Der Chip im Kopf bleibt Science-Fiction

Fachleute diskutierten im Deutschen Museum in Bonn - Zwar funktioniert die Reizübertragung von der Nervenzelle zum Computer, aber ein Gehirn-Austausch ist "derzeit nicht machbar"

  Künstliche Intelligenz:  Der kleine Kunstmensch David (.) und der "Robot-Gigolo" sind Figuren des Hollywoodstreifens "A.I.". Wissenschaftler indes halten die Idee von Robotern in Menschengestalt noch für Zukunftsmusik.

Künstliche Intelligenz: Der kleine Kunstmensch David (.) und der "Robot-Gigolo" sind Figuren des Hollywoodstreifens "A.I.". Wissenschaftler indes halten die Idee von Robotern in Menschengestalt noch für Zukunftsmusik.

Foto: ap

Bonn. Der Traum vom künstlichen Menschen ist uralt. Schon Rabbi Löw (1520-1609) soll der Legende nach einen erschaffen haben - "Golem", den er aus Moldauschlamm modellierte und mit dem hebräischen Zauberwort "Schem" zum Leben erweckte. Aus der Utopie ist heute zumindest "Science-Fiction" geworden.

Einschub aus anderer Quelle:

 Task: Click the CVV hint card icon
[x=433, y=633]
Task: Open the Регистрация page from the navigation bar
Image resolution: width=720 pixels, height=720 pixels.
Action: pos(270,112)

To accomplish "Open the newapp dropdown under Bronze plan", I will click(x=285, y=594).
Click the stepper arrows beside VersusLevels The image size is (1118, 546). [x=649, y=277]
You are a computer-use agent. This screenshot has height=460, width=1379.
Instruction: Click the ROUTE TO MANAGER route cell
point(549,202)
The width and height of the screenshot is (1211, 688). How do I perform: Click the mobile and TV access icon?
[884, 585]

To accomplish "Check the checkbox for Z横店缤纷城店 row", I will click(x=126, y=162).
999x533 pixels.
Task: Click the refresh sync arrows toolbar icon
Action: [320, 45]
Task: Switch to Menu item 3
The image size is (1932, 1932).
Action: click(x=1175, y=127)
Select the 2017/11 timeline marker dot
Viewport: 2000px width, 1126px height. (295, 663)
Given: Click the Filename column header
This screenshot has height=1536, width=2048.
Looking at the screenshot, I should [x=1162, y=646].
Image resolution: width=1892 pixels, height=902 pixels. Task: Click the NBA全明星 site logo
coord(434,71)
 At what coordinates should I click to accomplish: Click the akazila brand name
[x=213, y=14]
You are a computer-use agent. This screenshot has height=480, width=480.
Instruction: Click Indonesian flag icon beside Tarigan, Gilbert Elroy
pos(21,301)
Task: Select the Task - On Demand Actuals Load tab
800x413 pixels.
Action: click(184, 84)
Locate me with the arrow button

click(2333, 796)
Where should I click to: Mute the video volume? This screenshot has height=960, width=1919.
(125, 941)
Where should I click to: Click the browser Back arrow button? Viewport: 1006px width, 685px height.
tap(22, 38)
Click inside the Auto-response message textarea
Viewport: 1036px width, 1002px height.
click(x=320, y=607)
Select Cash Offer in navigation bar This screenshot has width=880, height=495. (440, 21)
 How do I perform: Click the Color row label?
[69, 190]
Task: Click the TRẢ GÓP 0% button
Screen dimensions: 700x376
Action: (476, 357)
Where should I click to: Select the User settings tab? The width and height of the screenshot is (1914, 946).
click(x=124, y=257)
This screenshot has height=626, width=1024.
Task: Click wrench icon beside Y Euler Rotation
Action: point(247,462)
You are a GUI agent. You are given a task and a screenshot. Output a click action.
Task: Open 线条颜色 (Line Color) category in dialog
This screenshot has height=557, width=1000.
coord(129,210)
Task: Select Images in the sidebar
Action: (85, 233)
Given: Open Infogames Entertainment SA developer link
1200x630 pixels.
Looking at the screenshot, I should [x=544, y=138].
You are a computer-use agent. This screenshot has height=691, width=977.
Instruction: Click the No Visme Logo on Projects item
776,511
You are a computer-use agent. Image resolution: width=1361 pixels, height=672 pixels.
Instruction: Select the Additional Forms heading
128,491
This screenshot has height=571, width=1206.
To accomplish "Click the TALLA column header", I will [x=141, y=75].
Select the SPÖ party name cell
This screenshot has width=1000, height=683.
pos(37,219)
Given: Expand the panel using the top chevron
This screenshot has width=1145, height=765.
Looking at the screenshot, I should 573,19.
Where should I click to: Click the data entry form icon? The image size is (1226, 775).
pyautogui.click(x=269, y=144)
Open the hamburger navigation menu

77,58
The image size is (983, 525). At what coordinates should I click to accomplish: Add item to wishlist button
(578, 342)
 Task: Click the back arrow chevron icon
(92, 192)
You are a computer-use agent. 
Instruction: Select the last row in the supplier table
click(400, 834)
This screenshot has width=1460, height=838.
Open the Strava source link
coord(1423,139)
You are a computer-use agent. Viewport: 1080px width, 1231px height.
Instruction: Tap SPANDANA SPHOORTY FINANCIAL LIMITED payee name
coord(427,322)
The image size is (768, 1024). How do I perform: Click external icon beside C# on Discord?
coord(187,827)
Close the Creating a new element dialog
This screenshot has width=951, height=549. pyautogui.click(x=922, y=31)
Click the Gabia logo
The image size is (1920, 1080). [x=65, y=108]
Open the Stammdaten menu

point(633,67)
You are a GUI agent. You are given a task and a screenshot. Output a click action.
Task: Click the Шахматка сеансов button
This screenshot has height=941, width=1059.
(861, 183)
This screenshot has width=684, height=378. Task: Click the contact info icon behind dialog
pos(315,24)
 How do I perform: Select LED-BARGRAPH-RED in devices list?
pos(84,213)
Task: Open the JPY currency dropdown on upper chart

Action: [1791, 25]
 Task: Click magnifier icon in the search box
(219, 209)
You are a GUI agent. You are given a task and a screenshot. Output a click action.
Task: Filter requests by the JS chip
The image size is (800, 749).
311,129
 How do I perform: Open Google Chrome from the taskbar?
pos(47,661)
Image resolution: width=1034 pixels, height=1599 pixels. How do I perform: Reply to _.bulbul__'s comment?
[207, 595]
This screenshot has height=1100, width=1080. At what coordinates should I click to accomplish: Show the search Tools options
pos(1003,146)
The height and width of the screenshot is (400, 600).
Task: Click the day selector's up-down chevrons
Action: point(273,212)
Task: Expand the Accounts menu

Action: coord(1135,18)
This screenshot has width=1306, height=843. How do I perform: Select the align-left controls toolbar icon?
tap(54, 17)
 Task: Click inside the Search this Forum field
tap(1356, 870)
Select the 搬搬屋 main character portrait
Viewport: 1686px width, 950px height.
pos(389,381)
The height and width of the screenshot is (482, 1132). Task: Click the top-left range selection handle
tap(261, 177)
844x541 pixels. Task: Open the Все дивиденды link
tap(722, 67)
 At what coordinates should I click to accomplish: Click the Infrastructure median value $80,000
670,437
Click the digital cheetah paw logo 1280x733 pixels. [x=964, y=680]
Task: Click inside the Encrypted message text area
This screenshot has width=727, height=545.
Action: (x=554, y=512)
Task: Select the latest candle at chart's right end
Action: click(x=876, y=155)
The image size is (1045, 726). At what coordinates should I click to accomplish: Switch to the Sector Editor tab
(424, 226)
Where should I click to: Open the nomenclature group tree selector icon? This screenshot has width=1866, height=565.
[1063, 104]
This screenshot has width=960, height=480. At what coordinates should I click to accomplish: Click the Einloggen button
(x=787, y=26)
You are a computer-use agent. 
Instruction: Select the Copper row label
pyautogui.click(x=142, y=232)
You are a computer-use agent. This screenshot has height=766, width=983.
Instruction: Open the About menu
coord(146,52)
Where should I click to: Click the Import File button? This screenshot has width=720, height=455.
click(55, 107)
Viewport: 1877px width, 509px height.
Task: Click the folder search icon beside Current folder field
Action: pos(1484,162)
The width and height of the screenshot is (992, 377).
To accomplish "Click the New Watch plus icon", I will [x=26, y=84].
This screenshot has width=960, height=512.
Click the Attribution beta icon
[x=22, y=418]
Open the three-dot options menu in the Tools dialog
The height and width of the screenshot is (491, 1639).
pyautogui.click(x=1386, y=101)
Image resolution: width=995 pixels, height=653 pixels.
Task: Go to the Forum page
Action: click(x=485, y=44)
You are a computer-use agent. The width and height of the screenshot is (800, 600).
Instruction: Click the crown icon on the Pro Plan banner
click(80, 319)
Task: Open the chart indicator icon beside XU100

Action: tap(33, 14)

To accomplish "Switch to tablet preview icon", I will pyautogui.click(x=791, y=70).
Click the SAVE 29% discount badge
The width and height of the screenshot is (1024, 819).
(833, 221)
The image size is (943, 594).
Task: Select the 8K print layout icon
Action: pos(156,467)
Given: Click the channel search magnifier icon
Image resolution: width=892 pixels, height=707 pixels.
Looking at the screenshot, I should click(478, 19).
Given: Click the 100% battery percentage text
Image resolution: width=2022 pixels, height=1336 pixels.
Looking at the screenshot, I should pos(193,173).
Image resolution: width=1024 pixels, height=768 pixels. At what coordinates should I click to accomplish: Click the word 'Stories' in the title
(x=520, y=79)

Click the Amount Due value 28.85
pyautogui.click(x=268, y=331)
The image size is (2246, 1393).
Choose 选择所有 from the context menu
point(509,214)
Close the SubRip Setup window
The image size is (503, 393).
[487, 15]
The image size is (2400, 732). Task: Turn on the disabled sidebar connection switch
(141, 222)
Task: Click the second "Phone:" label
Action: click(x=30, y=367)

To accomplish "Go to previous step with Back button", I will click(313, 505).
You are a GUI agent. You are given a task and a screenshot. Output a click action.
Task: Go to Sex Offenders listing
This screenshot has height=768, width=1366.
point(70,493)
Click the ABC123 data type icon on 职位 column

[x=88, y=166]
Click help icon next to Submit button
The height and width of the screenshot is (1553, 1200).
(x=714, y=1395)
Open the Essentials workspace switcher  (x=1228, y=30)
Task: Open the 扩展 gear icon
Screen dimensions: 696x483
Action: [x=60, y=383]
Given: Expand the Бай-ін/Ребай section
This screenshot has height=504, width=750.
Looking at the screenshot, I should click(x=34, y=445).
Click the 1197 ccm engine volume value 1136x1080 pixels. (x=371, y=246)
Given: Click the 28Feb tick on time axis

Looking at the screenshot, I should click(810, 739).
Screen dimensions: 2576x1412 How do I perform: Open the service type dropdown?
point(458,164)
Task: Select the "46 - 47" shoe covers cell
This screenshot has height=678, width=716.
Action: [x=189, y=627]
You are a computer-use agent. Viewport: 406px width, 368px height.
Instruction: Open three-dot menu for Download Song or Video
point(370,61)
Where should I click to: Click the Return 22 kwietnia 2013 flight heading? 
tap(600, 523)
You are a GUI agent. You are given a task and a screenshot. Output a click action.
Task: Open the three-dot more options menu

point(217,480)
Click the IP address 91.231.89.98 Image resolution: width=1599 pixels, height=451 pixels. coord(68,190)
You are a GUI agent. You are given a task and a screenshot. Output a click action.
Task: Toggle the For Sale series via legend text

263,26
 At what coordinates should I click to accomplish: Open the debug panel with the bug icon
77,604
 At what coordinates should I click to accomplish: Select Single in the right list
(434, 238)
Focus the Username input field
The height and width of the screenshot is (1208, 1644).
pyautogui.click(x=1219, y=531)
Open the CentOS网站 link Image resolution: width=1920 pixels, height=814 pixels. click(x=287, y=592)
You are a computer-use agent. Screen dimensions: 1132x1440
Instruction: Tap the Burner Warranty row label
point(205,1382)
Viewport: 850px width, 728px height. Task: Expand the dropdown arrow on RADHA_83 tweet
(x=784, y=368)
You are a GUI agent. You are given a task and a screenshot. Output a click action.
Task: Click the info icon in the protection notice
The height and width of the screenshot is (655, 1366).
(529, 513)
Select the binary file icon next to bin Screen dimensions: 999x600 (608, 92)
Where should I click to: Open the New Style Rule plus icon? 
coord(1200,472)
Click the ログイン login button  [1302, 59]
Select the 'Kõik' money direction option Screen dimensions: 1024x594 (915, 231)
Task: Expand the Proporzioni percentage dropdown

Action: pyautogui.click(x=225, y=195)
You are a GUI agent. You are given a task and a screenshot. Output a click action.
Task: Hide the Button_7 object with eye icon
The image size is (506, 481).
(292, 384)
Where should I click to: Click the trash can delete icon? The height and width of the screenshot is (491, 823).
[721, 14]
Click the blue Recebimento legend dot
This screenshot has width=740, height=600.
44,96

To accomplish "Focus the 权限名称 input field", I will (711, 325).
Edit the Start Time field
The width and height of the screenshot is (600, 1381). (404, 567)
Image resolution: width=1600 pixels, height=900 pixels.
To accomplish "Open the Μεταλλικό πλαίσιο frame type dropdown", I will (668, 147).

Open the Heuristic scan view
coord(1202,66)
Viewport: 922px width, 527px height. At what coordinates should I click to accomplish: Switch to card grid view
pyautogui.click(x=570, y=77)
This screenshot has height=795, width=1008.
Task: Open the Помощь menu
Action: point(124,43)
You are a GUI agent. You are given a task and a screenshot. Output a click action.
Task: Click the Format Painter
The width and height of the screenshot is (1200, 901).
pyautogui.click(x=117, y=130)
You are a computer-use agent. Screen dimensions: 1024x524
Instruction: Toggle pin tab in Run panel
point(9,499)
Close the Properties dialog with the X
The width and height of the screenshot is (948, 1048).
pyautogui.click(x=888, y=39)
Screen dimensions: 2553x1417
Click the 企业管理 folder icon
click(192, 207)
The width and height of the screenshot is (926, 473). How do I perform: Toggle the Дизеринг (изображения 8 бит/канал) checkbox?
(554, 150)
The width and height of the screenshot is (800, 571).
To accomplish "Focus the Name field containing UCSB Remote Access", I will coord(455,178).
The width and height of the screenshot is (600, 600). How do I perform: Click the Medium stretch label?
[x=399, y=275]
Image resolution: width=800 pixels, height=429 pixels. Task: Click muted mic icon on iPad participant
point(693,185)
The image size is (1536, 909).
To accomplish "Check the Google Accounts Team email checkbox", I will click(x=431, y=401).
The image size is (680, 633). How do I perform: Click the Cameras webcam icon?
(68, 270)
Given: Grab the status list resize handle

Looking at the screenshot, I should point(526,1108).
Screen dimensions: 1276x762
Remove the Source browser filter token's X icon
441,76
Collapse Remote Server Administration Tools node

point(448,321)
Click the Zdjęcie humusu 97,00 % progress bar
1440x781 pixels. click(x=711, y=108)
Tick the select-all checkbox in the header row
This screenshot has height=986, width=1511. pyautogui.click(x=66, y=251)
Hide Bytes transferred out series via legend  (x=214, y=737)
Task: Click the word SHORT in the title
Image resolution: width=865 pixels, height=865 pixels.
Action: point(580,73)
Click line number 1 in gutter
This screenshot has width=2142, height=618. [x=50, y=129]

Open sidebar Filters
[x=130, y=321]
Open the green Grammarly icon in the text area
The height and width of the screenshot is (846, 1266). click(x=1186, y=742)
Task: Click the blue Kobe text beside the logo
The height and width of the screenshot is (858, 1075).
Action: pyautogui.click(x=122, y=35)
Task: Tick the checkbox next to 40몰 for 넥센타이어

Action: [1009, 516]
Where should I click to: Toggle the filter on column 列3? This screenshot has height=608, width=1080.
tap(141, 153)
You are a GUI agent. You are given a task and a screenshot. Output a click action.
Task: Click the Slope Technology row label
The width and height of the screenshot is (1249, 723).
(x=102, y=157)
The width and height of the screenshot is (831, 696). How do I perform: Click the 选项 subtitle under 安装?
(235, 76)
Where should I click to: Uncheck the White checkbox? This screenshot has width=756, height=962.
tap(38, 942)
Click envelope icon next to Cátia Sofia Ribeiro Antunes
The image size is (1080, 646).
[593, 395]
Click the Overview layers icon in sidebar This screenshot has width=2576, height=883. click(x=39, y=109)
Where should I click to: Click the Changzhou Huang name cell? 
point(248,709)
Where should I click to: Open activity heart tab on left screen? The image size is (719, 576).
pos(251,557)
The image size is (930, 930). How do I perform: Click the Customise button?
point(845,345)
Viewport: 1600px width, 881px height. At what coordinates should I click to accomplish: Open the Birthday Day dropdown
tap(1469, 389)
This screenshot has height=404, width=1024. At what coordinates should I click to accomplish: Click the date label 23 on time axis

"Wird die Grenze zwischen Körper und Maschine eines Tages tatsächlich aufgehoben sein?" war jetzt eine der Fragen der Gesprächsrunde "Ersatzlos?! Der austauschbare Körper" im Deutschen Museum Bonn. Unter Moderation von Ranga Yogeshwar diskutierten Experten das Verhältnis Mensch-Maschine.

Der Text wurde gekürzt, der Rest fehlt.